• _Texto_
■ ■ ■
A maior (e mais silenciada)
causa do crescimento das desigualdades
Por Vicenç Navarro*
As desigualdades na
maioria de países dos dois lados do Atlântico norte, na América do Norte e na
União Europeia, têm crescido enormemente, atingindo níveis nunca vistos desde
princípios do século passado, quando teve lugar a Grande Depressão. Este
crescimento tem sido particularmente acentuado nos países conhecidos como PIGS (Portugal,
Irlanda, Grécia e Espanha), que se convertem em GIPSI quando se acrescenta
Itália.
O que justifica este
crescimento tão notável?
Existe já toda uma
extensa bibliografia que tenta explicar este facto. Uma síntese das diferentes
razões apresentadas aparece no discurso que o Prémio Nobel de Economia, James
Alexander Mirrlees, deu aquando da sua entrada na Real Academia de Ciências
Económicas e Financeiras, que foi publicado no La Vanguardia em 23 de março de
2014. É um resumo do que constitui a sabedoria convencional no conhecimento
económico atual. O problema que implica e reproduz este conhecimento hegemónico
é que ignora o contexto político, que condiciona e determina o conhecimento
económico.
Por exemplo, uma das
explicações apresentadas com maior frequência para explicar a diminuição dos
salários (uma das maiores causas do crescimento das desigualdades) é a
globalização económica, com a mobilidade de capitais que se deslocam para
países de baixos salários para embaratecer os seus produtos. Mas esta
explicação ignora que os países escandinavos como a Suécia ou a Noruega, por
exemplo, estão entre os países mais globalizados do mundo. Isto é, somando as
suas exportações e importações atingem-se das mais altas percentagens do PIB de
todo o mundo. Devido ao seu pequeno tamanho, a economia destes países está
enormemente integrada e globalizada. E, em contrapartida, os seus salários
estão entre os mais elevados do mundo. E isso deve-se ao facto de o mundo do
trabalho e os seus instrumentos políticos e sindicais serem muito fortes e
exercerem uma forte influência sobre os seus Estados.
■ ■ ■
• _Dados fornecidos_
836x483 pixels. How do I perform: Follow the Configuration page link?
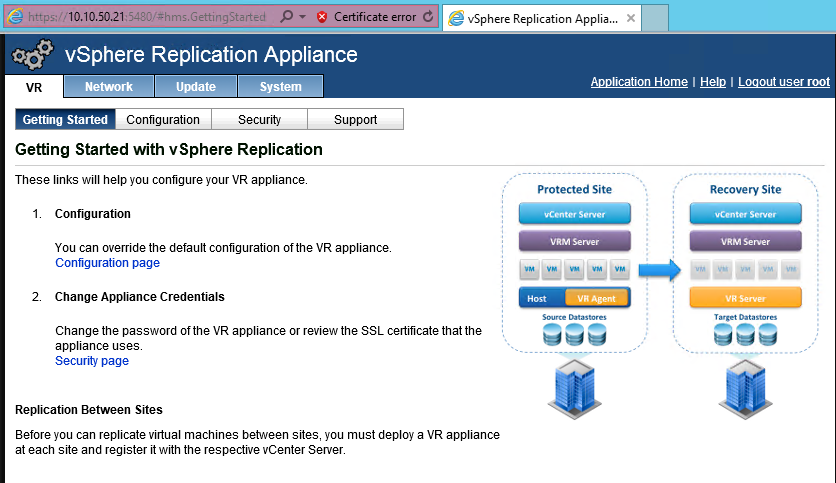click(107, 263)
■ ■ ■
• _Enunciado 1_
Segundo o texto sobre o crescimento das desigualdades, a que se deve o facto de os salários dos países escandinavos estarem entre os mais elevados do mundo?
• _Enunciado 2_
Retome o texto sobre o crescimento das desigualdades, dando-lhe continuidade a partir da última frase apresentada.

• _Resposta 1_
Deve-se ao facto de o mundo do trabalho e os seus instrumentos políticos e sindicais serem muito fortes e exercerem uma forte influência sobre os seus Estados.

• _Resposta 2_
Estes dados mostram
que não é a globalização económica em si, senão a maneira como se realiza tal
globalização, que determina o nível salarial. Por outras palavras, são as variáveis
políticas (o que se chama o contexto político) que determinam o fenómeno
económico (e não o inverso). Esta realidade é constantemente esquecida,
inclusive por autores progressistas, como Christian Felber, que, no seu
conhecido livro “A economia do bem comum” mal toca o contexto político,
reduzindo o seu livro a um tratado de engenharia económica sem considerar as
variáveis políticas que fariam possível a sua realização.
Por que os indicadores
de desigualdade que se utilizam não nos servem para entender a desigualdade
Esta ignorância ou
desconhecimento do contexto político tem levado à criação de umas ciências
económicas que nos limitam no entendimento das desigualdades. Comecemos pelo
estudo dos indicadores de desigualdade. O mais comum para medir as
desigualdades de rendimento é o coeficiente de Gini, que tenta medir o nível de
desigualdades mediante um valor que vai de 0 a 1. 0 quer dizer igualdade
completa e 1 desigualdade total. Em general, o Gini é mais baixo nos países
escandinavos que nos países PIGS ou GIPSI.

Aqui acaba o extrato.